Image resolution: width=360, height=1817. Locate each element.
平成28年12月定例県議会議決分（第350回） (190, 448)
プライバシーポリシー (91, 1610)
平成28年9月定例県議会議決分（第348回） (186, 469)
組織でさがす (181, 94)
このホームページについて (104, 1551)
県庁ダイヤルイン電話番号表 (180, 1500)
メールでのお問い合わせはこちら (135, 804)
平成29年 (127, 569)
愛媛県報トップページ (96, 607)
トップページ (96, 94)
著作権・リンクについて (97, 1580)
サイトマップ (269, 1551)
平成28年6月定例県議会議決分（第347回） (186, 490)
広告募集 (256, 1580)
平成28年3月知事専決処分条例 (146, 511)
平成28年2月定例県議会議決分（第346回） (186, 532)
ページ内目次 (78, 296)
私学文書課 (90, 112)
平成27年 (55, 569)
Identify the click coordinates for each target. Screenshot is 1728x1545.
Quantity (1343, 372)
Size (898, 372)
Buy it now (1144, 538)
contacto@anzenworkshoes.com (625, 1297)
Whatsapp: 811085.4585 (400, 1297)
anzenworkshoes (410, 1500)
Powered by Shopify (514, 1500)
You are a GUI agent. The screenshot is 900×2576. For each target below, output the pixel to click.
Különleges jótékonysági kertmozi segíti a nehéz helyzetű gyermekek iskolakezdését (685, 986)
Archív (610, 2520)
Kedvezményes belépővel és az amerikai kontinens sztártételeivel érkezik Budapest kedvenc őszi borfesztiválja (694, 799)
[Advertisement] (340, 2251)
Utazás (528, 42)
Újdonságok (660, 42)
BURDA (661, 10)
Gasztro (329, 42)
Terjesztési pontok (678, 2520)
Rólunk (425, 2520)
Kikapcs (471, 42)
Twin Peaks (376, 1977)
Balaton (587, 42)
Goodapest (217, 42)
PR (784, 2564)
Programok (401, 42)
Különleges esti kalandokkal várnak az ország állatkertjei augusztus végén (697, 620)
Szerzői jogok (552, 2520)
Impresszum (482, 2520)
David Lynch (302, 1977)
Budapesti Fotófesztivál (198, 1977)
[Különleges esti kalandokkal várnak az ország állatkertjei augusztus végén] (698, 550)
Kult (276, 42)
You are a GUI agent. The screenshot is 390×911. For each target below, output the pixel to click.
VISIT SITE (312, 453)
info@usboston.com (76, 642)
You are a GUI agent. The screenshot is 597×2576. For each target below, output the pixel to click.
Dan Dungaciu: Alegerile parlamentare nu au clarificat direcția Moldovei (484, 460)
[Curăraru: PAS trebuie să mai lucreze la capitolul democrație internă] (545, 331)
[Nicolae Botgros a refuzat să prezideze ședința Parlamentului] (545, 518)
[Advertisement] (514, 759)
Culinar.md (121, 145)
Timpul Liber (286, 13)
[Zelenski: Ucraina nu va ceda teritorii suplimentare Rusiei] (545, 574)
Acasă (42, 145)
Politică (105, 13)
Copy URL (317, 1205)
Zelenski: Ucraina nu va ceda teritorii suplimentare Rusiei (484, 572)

________

Output the entire listing exactly as written.

Image resolution: width=360, height=1817. Locate each element.
平成28年12月定例県議会議決分（第350回） (190, 448)
プライバシーポリシー (91, 1610)
平成28年9月定例県議会議決分（第348回） (186, 469)
組織でさがす (181, 94)
このホームページについて (104, 1551)
県庁ダイヤルイン電話番号表 (180, 1500)
メールでのお問い合わせはこちら (135, 804)
平成29年 (127, 569)
愛媛県報トップページ (96, 607)
トップページ (96, 94)
著作権・リンクについて (97, 1580)
サイトマップ (269, 1551)
平成28年6月定例県議会議決分（第347回） (186, 490)
広告募集 (256, 1580)
平成28年3月知事専決処分条例 (146, 511)
平成28年2月定例県議会議決分（第346回） (186, 532)
ページ内目次 (78, 296)
私学文書課 (90, 112)
平成27年 (55, 569)
Identify the click coordinates for each target. Screenshot is 1728x1545.
Quantity (1343, 372)
Size (898, 372)
Buy it now (1144, 538)
contacto@anzenworkshoes.com (625, 1297)
Whatsapp: 811085.4585 (400, 1297)
anzenworkshoes (410, 1500)
Powered by Shopify (514, 1500)
You are a GUI agent. The screenshot is 900×2576. For each target below, output the pixel to click.
Különleges jótékonysági kertmozi segíti a nehéz helyzetű gyermekek iskolakezdését (685, 986)
Archív (610, 2520)
Kedvezményes belépővel és az amerikai kontinens sztártételeivel érkezik Budapest kedvenc őszi borfesztiválja (694, 799)
[Advertisement] (340, 2251)
Utazás (528, 42)
Újdonságok (660, 42)
BURDA (661, 10)
Gasztro (329, 42)
Terjesztési pontok (678, 2520)
Rólunk (425, 2520)
Kikapcs (471, 42)
Twin Peaks (376, 1977)
Balaton (587, 42)
Goodapest (217, 42)
PR (784, 2564)
Programok (401, 42)
Különleges esti kalandokkal várnak az ország állatkertjei augusztus végén (697, 620)
Szerzői jogok (552, 2520)
Impresszum (482, 2520)
David Lynch (302, 1977)
Budapesti Fotófesztivál (198, 1977)
[Különleges esti kalandokkal várnak az ország állatkertjei augusztus végén] (698, 550)
Kult (276, 42)
You are a GUI agent. The screenshot is 390×911. For each target below, output the pixel to click.
VISIT SITE (312, 453)
info@usboston.com (76, 642)
You are a GUI agent. The screenshot is 597×2576. For each target below, output the pixel to click.
Dan Dungaciu: Alegerile parlamentare nu au clarificat direcția Moldovei (484, 460)
[Curăraru: PAS trebuie să mai lucreze la capitolul democrație internă] (545, 331)
[Nicolae Botgros a refuzat să prezideze ședința Parlamentului] (545, 518)
[Advertisement] (514, 759)
Culinar.md (121, 145)
Timpul Liber (286, 13)
[Zelenski: Ucraina nu va ceda teritorii suplimentare Rusiei] (545, 574)
Acasă (42, 145)
Politică (105, 13)
Copy URL (317, 1205)
Zelenski: Ucraina nu va ceda teritorii suplimentare Rusiei (484, 572)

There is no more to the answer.